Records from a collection
- - - - -

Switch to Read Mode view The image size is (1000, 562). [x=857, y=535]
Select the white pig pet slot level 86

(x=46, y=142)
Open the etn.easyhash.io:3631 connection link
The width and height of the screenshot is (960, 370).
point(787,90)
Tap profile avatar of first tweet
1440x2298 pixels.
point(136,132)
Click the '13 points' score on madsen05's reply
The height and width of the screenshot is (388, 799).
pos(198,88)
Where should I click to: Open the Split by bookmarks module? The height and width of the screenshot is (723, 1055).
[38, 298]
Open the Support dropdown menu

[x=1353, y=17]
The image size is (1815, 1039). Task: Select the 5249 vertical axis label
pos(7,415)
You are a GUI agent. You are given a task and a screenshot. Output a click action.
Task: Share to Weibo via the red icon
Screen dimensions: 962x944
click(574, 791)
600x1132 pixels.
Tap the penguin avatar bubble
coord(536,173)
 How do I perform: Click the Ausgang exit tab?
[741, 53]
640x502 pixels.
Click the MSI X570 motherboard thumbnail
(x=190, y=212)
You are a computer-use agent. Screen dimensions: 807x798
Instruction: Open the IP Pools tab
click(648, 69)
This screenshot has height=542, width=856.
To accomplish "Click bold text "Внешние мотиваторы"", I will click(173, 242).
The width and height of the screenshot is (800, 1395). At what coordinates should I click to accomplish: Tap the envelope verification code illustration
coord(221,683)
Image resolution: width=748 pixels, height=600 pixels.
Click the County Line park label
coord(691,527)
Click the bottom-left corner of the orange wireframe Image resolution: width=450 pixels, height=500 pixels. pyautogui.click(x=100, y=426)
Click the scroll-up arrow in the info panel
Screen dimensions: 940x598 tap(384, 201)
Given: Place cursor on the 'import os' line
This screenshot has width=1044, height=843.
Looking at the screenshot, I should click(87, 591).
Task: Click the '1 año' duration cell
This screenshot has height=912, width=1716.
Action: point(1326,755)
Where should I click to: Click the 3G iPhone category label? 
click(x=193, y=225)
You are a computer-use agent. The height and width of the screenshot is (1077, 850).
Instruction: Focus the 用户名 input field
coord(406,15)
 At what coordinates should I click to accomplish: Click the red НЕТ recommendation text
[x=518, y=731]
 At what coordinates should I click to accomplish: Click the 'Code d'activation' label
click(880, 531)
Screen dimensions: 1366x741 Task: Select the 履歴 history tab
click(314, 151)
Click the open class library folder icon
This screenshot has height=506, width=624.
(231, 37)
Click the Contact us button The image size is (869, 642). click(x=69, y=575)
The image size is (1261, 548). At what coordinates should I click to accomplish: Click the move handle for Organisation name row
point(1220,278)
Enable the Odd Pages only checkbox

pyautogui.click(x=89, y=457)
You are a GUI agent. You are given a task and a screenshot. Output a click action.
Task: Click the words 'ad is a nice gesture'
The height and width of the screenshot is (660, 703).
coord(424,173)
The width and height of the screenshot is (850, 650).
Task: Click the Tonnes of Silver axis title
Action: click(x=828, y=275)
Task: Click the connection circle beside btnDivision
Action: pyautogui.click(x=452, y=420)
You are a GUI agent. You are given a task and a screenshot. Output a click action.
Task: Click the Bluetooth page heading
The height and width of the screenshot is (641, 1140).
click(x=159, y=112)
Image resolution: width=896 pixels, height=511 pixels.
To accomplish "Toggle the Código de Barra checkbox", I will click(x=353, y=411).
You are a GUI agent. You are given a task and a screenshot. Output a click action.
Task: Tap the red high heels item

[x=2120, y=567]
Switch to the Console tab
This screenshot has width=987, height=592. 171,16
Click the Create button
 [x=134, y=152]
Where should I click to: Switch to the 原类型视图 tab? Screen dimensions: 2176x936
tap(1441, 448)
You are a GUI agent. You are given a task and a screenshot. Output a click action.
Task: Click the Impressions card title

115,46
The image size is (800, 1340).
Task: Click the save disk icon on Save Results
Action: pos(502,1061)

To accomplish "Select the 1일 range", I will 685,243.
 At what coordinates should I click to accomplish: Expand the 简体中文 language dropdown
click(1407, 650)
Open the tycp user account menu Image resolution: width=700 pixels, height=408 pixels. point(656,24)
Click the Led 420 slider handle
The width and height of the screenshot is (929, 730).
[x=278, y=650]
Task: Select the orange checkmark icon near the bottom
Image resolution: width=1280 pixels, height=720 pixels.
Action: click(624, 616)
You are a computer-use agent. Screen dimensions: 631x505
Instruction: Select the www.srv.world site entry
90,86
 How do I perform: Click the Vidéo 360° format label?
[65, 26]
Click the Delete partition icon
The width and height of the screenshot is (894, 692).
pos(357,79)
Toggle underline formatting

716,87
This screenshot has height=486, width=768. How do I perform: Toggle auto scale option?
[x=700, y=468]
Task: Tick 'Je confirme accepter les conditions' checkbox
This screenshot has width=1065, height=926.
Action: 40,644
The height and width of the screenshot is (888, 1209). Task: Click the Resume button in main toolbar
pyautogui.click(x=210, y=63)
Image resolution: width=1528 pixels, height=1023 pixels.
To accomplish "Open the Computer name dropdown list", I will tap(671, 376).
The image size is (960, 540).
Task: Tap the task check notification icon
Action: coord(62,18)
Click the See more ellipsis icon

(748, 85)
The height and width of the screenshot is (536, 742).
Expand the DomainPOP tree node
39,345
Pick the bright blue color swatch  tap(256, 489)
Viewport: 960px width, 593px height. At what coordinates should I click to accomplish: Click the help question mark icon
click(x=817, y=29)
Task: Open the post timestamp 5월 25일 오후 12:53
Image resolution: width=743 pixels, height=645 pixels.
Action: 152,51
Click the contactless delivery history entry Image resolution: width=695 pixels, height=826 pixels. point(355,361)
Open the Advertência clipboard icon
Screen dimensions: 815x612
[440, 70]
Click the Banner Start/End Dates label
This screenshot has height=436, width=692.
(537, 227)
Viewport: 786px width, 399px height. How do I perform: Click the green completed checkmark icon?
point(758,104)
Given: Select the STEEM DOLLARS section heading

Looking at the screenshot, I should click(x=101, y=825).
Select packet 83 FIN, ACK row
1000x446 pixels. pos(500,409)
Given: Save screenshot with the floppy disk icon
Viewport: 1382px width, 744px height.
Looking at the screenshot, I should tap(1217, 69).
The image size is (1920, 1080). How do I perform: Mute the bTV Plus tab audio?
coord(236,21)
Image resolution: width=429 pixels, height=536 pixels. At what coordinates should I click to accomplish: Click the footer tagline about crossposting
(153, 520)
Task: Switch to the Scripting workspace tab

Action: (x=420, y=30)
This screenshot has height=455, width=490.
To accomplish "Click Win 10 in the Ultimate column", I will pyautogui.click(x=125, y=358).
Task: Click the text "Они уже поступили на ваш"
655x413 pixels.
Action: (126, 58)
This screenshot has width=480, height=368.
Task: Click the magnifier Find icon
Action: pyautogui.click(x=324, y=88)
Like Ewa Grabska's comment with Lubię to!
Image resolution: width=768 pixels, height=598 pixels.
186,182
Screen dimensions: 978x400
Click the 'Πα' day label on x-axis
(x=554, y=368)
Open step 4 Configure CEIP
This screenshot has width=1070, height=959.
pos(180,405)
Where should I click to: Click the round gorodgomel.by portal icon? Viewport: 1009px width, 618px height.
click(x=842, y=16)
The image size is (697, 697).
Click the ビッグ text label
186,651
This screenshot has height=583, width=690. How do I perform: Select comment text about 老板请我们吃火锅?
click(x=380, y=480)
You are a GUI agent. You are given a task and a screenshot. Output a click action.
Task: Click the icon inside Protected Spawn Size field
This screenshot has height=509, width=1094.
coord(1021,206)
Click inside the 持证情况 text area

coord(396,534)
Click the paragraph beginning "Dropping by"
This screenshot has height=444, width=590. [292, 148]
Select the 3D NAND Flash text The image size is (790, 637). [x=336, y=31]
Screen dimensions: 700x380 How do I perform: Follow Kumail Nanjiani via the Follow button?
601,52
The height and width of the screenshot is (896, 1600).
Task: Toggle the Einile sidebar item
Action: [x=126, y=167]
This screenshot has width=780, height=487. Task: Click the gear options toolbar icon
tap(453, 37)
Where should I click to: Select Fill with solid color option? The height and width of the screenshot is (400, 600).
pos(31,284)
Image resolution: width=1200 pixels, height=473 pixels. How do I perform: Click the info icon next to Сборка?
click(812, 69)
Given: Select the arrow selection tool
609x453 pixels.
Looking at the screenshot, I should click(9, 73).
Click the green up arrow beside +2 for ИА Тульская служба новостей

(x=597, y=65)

- - - - -

• _Task_
Among the records above, only the lines between the line holding "Viewport: 960px width, 593px" and the line holding "Open the Advertência clipboard icon", inclusive, are to be output, exactly as written.

• _Solution to the exercise_
Viewport: 960px width, 593px height. At what coordinates should I click to accomplish: Click the help question mark icon
click(x=817, y=29)
Task: Open the post timestamp 5월 25일 오후 12:53
Image resolution: width=743 pixels, height=645 pixels.
Action: 152,51
Click the contactless delivery history entry Image resolution: width=695 pixels, height=826 pixels. point(355,361)
Open the Advertência clipboard icon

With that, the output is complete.